Has Mr Page done the course? “Not yet.” Further laughter. “He’s too busy, but he already does yoga.”

Sergey Brin, the other Google founder? No, he’s too busy too. Mr Schmidt? Ditto.
It seems only Meng himself is slacking off. “I’m semi-retired, so I only work 40 hours a week,” he says and laughs some more.

For this part-time job he would rather not be paid at all, indeed he doesn’t need any money, having made a killing when Google floated.

“I made three requests to have my salary cut to one dollar a year. But it is against regulations. Blah blah blah. So I give all my salary away,” he says.

Later that day he is taking tea with a Tibetan monk. Then various Google employees have requested a meeting with him, either to discuss their personal problems, or because they too fancy changing the world.

He is also meeting another president, with whom he will pose for a picture.
There is a contradiction in these photos, too. The man who loves compassion above all seems to have a slightly unhealthy interest in celebrity. “To me it’s very funny” he says, laughing.

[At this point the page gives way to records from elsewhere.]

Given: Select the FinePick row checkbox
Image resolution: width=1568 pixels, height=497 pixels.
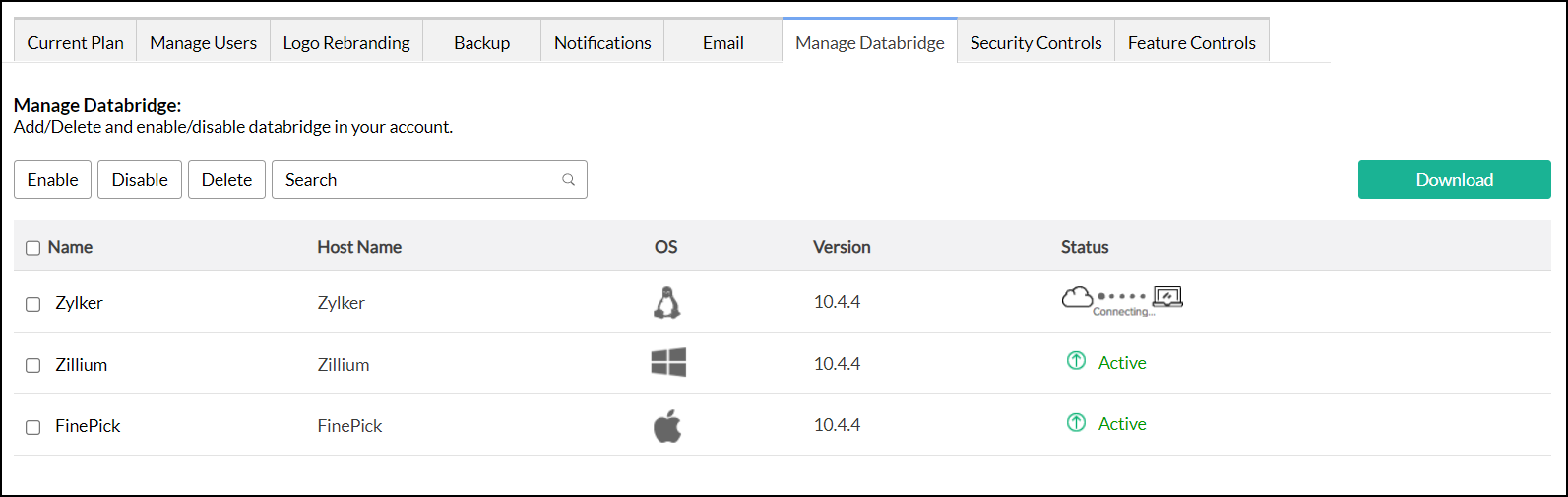Looking at the screenshot, I should click(32, 427).
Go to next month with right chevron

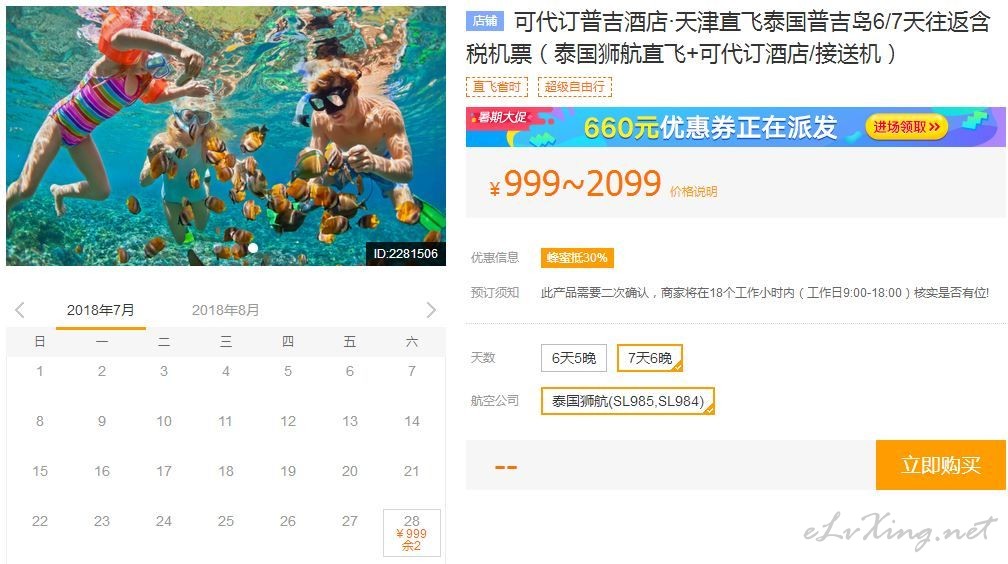click(431, 310)
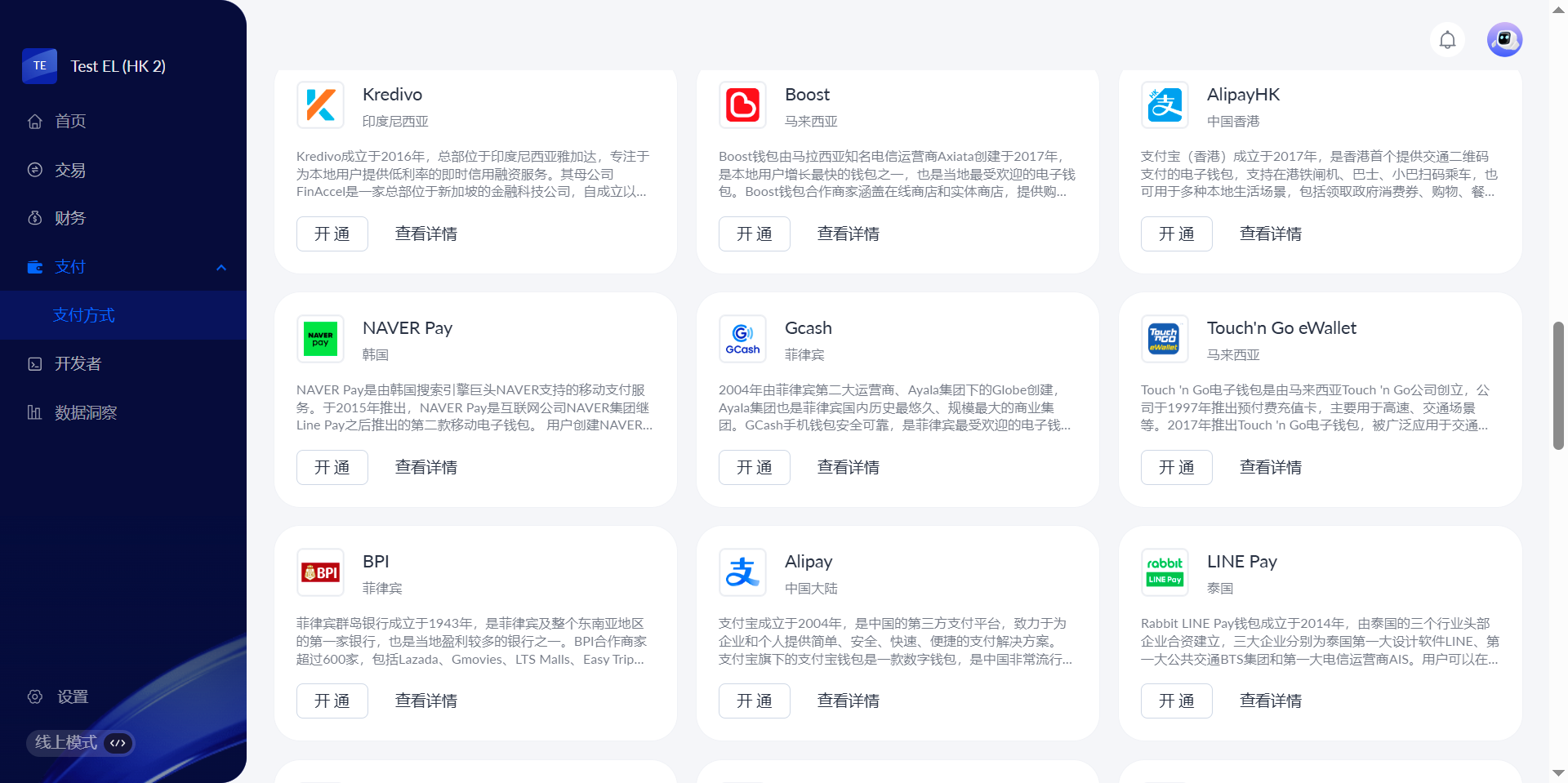
Task: View details (查看详情) for Gcash
Action: (x=848, y=468)
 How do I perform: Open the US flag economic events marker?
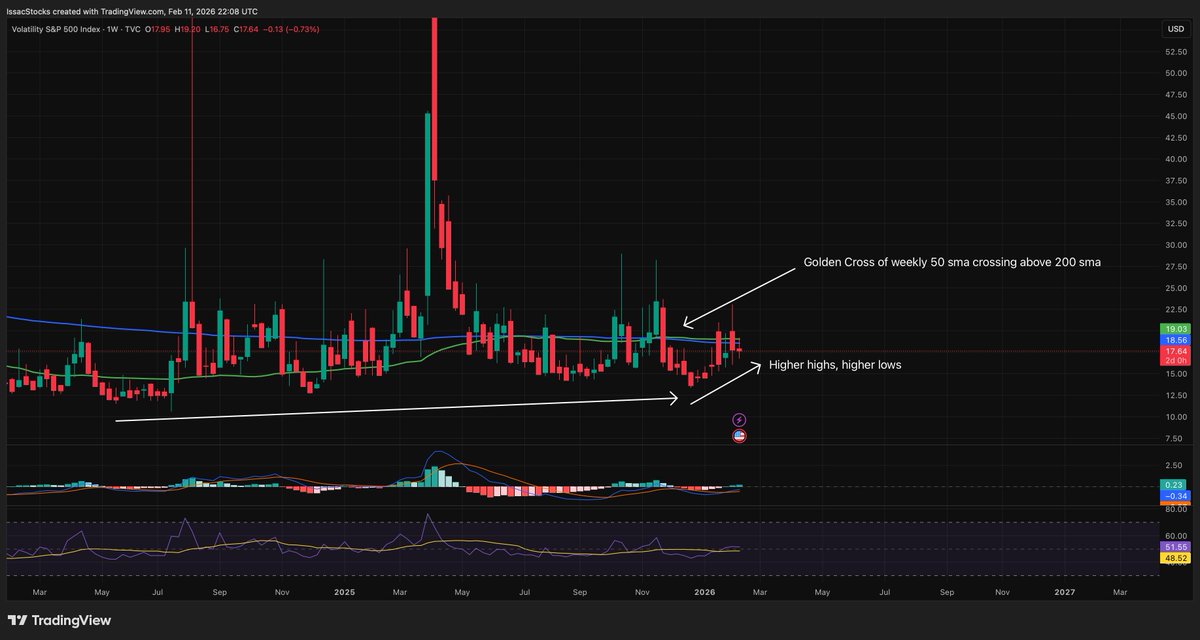coord(738,436)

He explains that it started by accident in the early days when Al Gore visited. Meng had a picture taken with him for his mother. And then, when Mr Carter visited, Meng happened to be around. “And I took a picture. I put it on my wall – so then there were two, and it snowballed.”

With each visiting president, Meng gives them his book, hoping that they will become interested in world peace too. The president of Bulgaria, who visited the other day, promised to read it. And has he?

“Not yet.” A gale of laughter. “He’s too busy.”